Teach Your Teenager Your Family History

It’s important to know where you come from and to pass that knowledge down to your children. This may mean that you want to teach your teenager your family history. If they know where they’ve come from, it may give them a better idea of where they’re going.

Maybe you’ve been seriously considering your family history for some time but have never delved into it. You may also be experiencing tension or problems with your teenager. Why not use genealogy as a means to reconnect with your teenager while searching for your family’s past?

You can create your family tree using one of the many free genealogy products available online. You can also make a scrapbook with actual photographs if you and your teenager are more interested in that format. If you really want to teach your teenager about your family history, paint a family tree on a wall or on several pieces of poster board.

As with every genealogical search, you start with yourself. In this case, it would be your teenager in the first slot. You and your spouse would be numbers two and three. Then you would fill in your parents and your spouse’s parents in the appropriate spaces. Continue filling in the names as you remember or discover them.

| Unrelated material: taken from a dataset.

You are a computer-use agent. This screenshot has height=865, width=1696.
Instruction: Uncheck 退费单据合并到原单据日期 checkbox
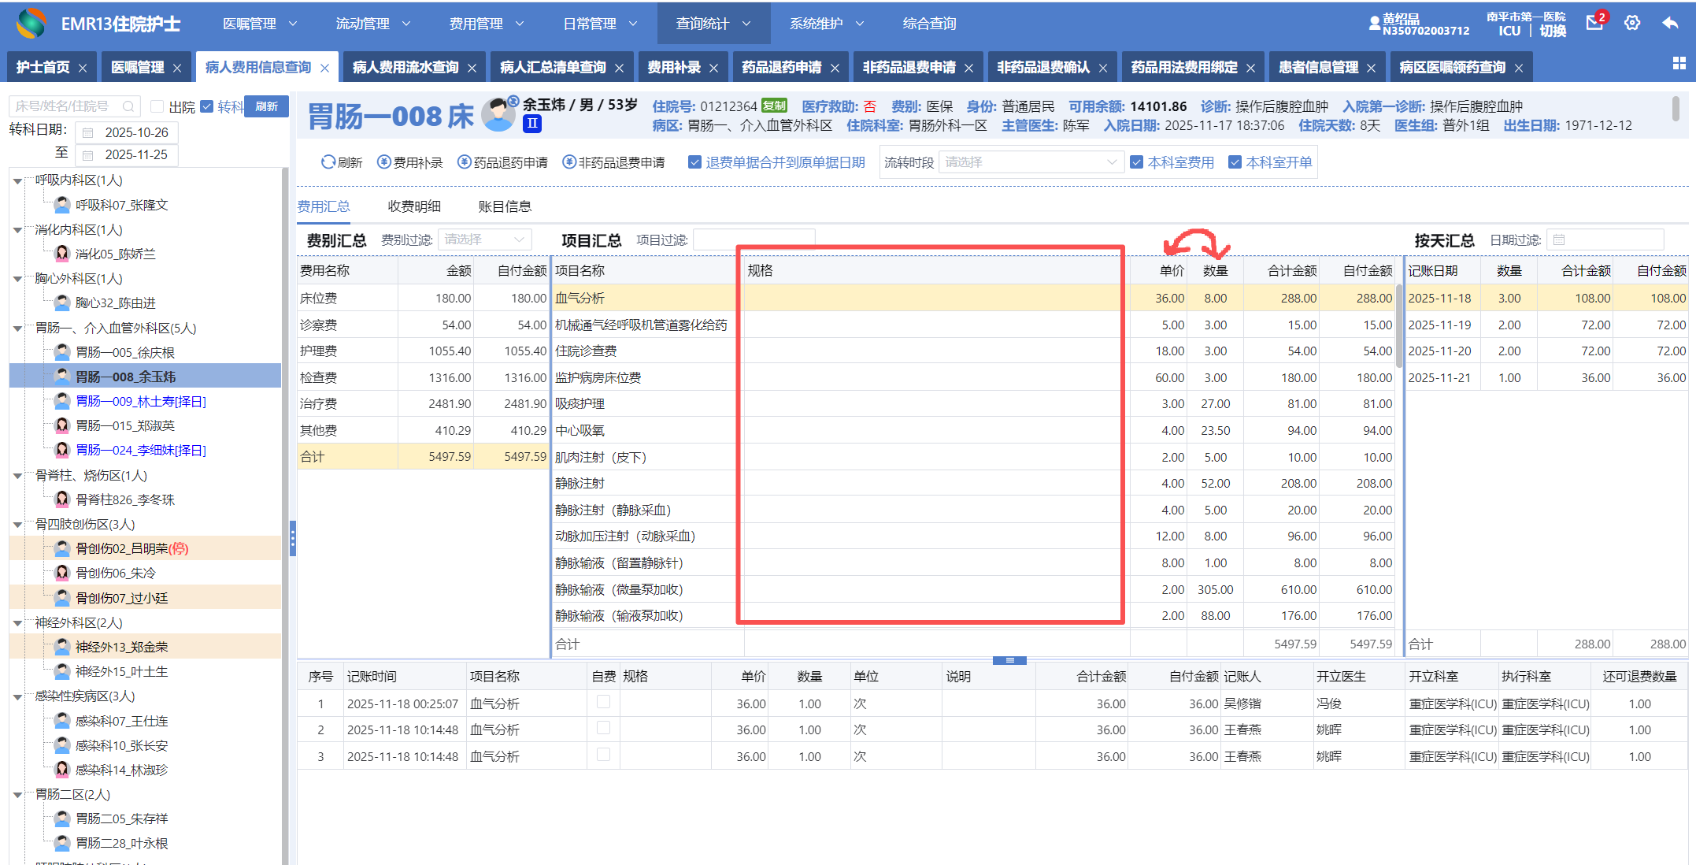pos(694,162)
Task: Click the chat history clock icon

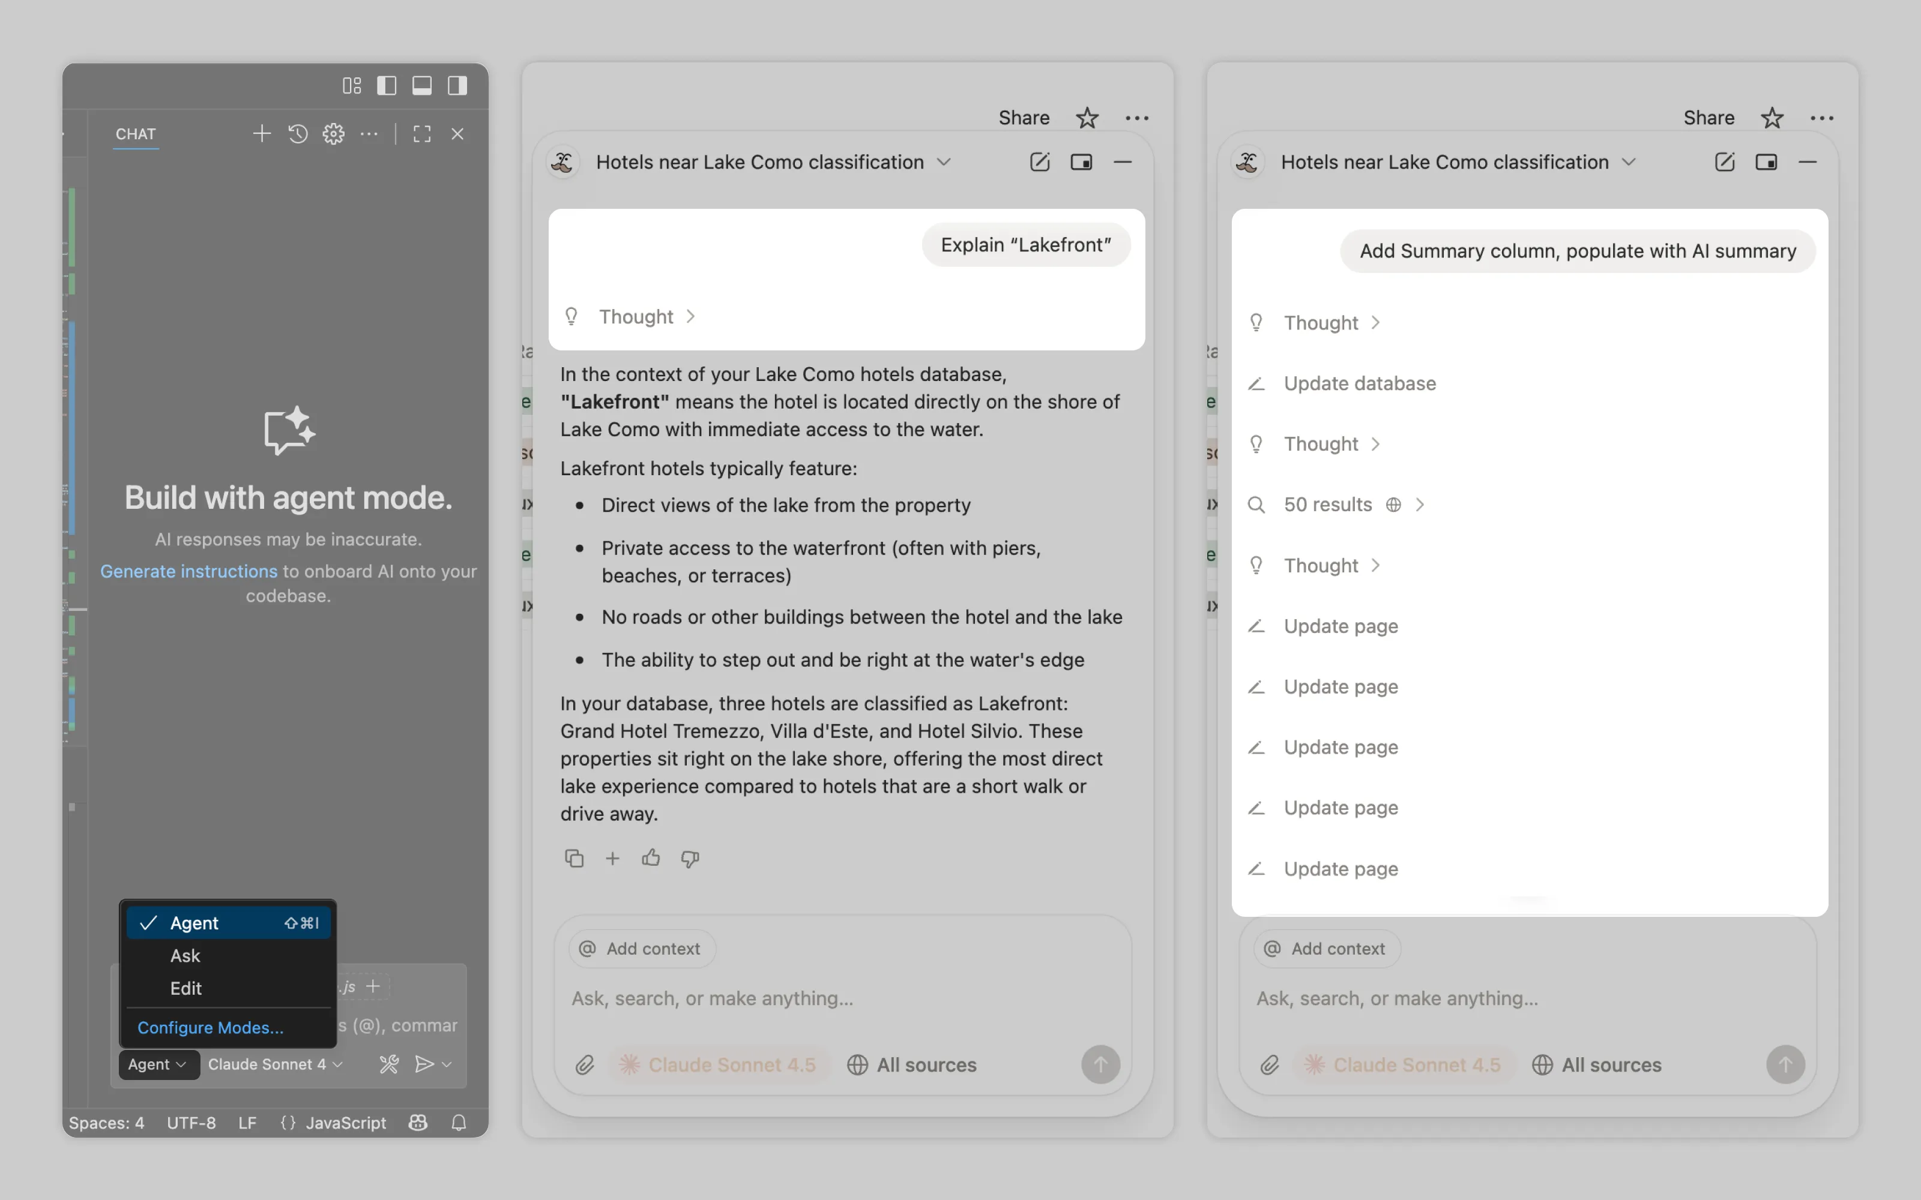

Dig into your family’s background and find interesting stories about each family member. Of course, you’ll want to include pertinent factual information such as birth date, birth place, date of death, and place of burial, if appropriate. List the spouse or spouses, and each child from the marriage.

Your goal is to fill out as much of the family tree as possible, but it may take some time to find out the information you want. The best and easiest source to use when trying to find your family’s history is to speak with family. If you have older family members such as grandparents, aunts, uncles, or cousins, try to spend time with each one to see how many additional names they can add to your tree.

Pull together as many old photographs you can find. If your teenager is interested in computers (and how many teens aren’t these days), they may be willing to create a family blog or website where you can share your findings with other people in your family.

While you’re digging into your family history you’re doing more than teaching your teen about genealogy. You’re helping them learn about the people in their past and may be instilling in them a love of history that could become an important part of their future. In the process of searching for your family’s history, hopefully you and your teenager will grow even closer together.